• **EXERCISE AIM**
The lines from the start of the records through the one containing "Task: Click the empty 作业环境列表 list area" are to be transcribed exactly, and nothing else.

Start of DATA FOR REVIEW

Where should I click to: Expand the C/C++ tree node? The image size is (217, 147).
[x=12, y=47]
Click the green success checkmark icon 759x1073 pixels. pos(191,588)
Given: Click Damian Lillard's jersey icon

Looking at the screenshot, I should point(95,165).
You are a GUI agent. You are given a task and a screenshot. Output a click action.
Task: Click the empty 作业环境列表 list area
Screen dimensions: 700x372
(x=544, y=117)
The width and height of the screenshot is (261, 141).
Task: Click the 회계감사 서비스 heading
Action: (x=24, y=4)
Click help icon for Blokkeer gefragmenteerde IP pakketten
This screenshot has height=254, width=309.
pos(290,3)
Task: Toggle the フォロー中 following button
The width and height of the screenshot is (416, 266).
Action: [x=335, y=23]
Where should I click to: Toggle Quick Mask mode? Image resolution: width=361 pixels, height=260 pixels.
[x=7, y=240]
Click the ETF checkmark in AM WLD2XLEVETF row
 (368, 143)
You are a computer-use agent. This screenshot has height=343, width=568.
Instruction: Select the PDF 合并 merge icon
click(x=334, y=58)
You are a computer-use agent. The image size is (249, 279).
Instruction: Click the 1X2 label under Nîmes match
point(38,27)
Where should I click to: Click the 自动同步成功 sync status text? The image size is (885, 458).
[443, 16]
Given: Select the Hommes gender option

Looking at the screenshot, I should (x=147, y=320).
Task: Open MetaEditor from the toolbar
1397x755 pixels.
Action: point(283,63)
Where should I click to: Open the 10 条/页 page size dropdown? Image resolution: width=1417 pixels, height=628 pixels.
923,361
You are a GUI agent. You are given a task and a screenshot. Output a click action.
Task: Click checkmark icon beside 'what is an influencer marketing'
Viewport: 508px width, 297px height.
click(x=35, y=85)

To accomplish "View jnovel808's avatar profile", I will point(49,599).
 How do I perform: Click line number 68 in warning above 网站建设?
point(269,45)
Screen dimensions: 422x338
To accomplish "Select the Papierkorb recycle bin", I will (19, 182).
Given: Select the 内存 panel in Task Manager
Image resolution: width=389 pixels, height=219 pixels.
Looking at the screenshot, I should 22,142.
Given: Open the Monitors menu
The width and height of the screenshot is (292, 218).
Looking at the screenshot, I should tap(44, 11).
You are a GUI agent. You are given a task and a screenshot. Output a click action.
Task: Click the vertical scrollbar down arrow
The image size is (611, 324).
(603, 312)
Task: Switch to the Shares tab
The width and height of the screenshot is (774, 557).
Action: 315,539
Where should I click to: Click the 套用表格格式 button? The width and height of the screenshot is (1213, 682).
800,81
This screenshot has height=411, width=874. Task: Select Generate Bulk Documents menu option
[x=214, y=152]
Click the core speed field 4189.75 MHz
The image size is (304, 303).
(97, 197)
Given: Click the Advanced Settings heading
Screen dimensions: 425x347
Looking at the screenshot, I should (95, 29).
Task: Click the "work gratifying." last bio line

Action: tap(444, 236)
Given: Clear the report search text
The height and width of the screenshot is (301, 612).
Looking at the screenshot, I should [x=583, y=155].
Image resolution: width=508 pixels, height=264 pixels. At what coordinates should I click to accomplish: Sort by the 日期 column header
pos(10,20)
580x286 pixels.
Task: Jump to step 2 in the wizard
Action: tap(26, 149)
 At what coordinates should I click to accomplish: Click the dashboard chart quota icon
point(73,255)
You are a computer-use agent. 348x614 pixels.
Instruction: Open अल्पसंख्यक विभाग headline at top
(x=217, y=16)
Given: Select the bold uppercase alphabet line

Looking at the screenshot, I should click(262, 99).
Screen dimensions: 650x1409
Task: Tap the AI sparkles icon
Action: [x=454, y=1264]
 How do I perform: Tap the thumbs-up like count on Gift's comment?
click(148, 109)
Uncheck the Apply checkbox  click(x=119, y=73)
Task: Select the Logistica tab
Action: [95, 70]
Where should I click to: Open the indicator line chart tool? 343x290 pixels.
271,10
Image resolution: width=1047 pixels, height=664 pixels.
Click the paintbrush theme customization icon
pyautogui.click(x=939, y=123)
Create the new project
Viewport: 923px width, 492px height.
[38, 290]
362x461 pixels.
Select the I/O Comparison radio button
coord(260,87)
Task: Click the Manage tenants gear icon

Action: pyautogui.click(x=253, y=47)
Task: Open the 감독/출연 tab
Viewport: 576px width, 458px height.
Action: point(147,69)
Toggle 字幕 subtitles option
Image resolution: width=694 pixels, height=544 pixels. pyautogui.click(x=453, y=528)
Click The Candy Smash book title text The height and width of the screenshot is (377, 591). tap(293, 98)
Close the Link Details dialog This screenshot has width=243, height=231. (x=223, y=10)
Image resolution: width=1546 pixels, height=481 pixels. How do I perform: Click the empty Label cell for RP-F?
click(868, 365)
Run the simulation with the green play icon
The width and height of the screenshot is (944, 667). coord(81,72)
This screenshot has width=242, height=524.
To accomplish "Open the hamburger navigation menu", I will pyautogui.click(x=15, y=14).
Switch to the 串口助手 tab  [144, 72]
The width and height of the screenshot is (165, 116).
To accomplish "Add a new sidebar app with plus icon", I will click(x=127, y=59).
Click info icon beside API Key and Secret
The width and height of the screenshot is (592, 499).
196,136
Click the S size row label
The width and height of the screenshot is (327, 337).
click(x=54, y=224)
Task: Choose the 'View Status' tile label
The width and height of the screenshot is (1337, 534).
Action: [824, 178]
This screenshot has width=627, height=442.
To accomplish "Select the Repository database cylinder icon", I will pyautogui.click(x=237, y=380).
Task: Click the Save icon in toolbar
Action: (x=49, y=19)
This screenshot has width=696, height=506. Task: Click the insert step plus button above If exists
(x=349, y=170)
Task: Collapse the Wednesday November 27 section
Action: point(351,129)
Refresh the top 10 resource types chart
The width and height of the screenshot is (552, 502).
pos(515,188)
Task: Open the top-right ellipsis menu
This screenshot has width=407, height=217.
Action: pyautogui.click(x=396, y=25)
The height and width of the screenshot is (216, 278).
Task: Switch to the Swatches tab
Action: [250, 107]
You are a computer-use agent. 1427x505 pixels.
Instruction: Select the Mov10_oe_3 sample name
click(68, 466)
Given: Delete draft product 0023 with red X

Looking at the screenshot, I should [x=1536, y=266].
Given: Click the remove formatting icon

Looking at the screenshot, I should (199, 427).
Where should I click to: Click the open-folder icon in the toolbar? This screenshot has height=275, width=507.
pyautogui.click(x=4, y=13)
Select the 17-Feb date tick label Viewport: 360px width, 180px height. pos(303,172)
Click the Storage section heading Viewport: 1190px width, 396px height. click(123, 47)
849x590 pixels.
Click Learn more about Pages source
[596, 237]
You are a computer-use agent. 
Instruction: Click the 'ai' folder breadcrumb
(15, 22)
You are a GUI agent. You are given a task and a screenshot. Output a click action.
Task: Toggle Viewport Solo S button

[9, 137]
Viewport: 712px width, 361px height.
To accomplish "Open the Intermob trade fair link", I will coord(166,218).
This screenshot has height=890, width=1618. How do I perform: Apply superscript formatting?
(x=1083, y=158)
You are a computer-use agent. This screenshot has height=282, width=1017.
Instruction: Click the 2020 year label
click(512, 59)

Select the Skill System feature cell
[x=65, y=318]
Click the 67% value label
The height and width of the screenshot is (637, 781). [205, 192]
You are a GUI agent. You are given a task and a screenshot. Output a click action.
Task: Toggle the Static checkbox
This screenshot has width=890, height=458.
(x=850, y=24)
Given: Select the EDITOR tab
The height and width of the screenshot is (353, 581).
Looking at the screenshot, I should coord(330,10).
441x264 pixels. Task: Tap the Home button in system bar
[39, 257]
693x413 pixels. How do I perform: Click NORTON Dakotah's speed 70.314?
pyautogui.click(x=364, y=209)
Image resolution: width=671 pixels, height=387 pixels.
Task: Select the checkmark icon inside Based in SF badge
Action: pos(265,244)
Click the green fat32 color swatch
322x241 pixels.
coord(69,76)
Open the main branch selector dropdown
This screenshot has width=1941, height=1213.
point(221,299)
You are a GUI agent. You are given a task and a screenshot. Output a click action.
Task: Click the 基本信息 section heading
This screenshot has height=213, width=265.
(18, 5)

End of DATA FOR REVIEW

• **COMPLETED TASK**
Where should I click to: Expand the C/C++ tree node? The image size is (217, 147).
[x=12, y=47]
Click the green success checkmark icon 759x1073 pixels. pos(191,588)
Given: Click Damian Lillard's jersey icon

Looking at the screenshot, I should point(95,165).
You are a GUI agent. You are given a task and a screenshot. Output a click action.
Task: Click the empty 作业环境列表 list area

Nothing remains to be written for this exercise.